── Data in this exercise

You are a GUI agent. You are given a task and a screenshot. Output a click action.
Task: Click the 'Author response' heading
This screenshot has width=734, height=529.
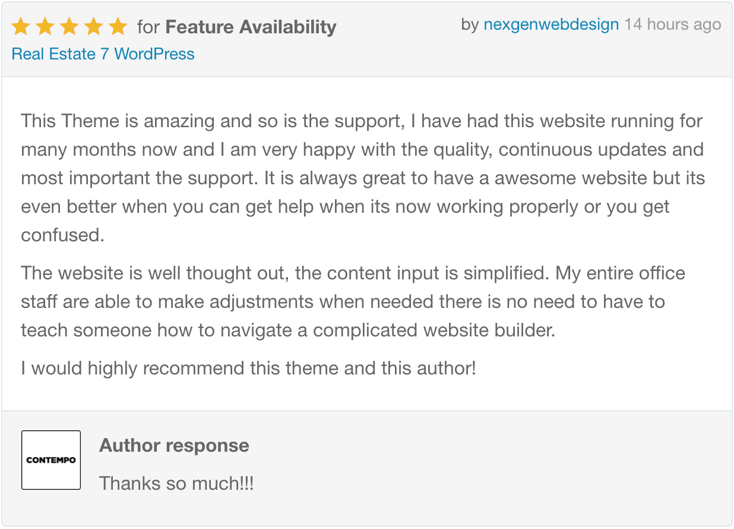click(174, 446)
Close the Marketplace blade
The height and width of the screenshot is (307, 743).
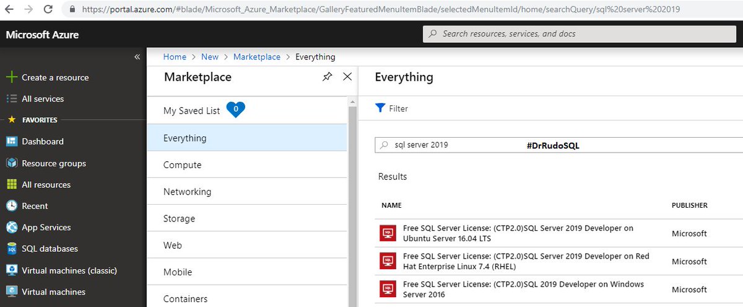pyautogui.click(x=347, y=77)
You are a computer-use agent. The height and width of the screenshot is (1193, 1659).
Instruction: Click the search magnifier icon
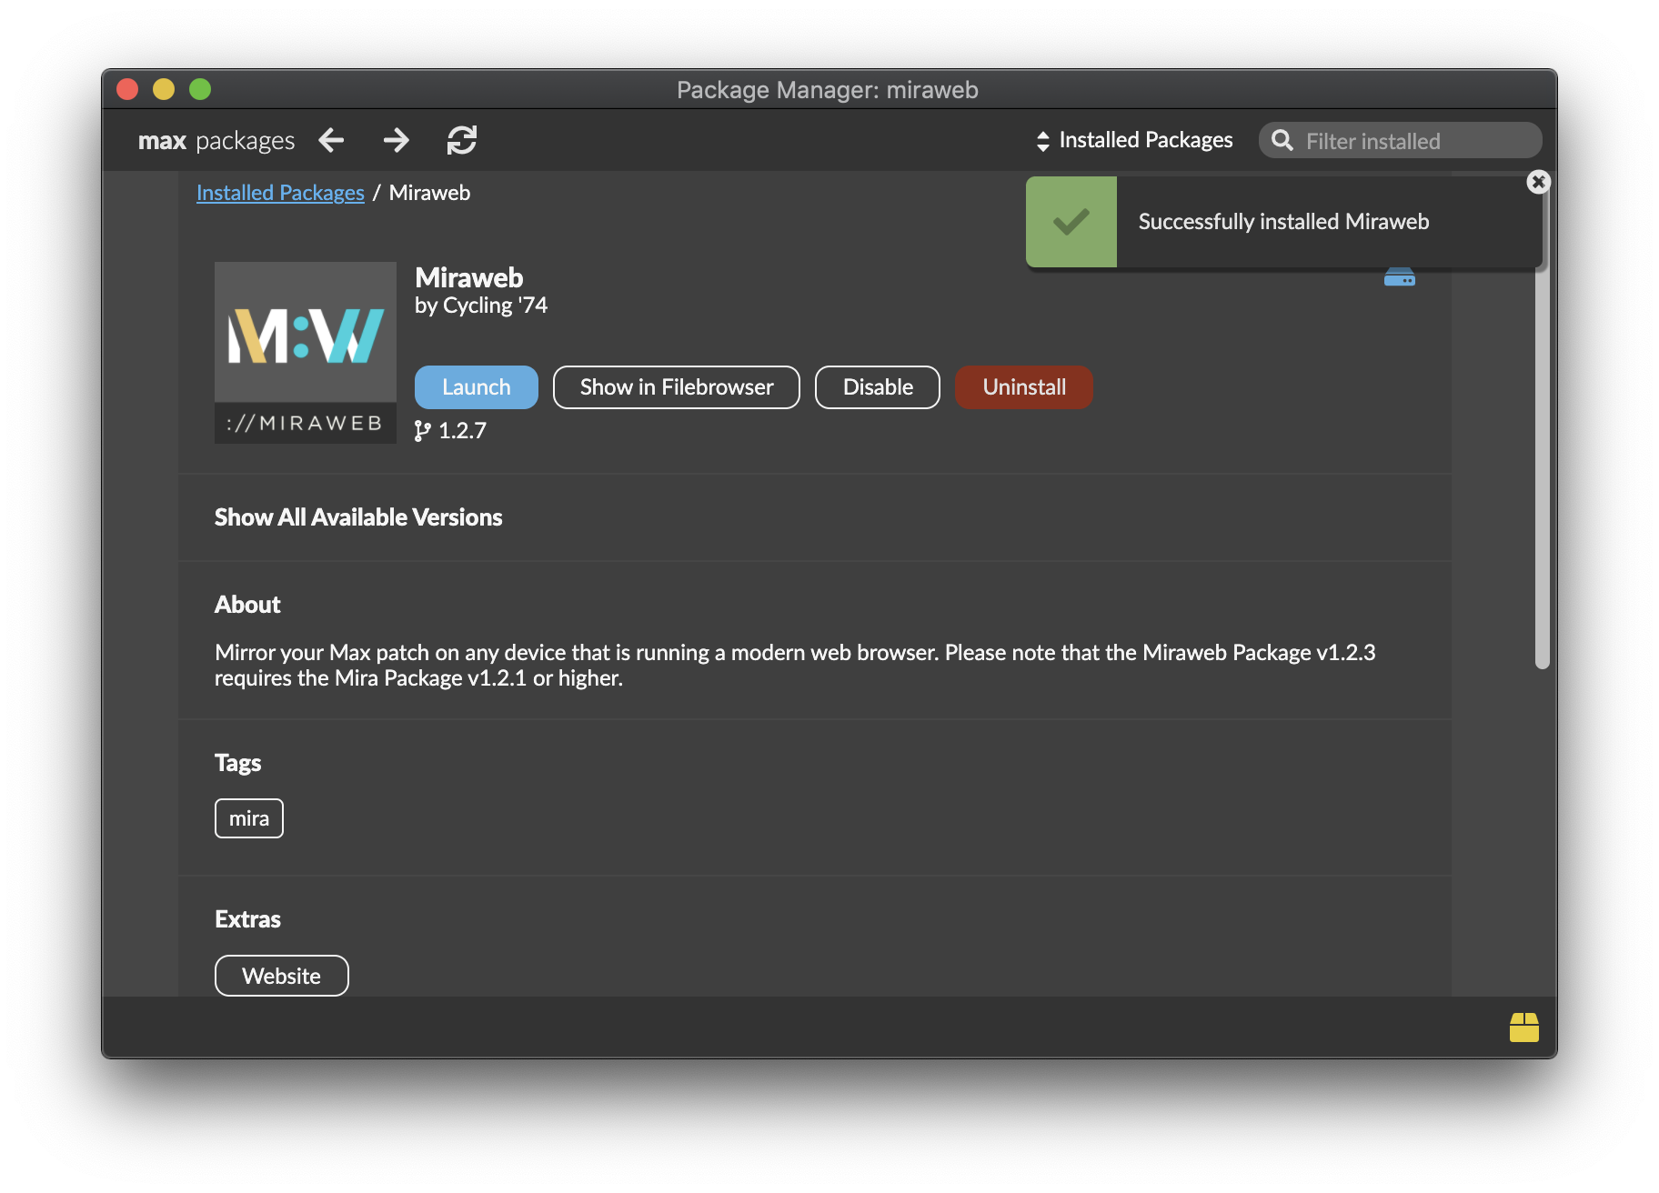pyautogui.click(x=1282, y=140)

────

• _Problem details_: Would you return the data exactly as written, without the pictures?

• _Response to the exercise_:
You are a GUI agent. You are given a task and a screenshot. Output a click action.
Task: Click the 'Author response' heading
This screenshot has width=734, height=529.
click(174, 446)
Close the Marketplace blade
The height and width of the screenshot is (307, 743).
pyautogui.click(x=347, y=77)
You are a computer-use agent. The height and width of the screenshot is (1193, 1659).
Instruction: Click the search magnifier icon
pyautogui.click(x=1282, y=140)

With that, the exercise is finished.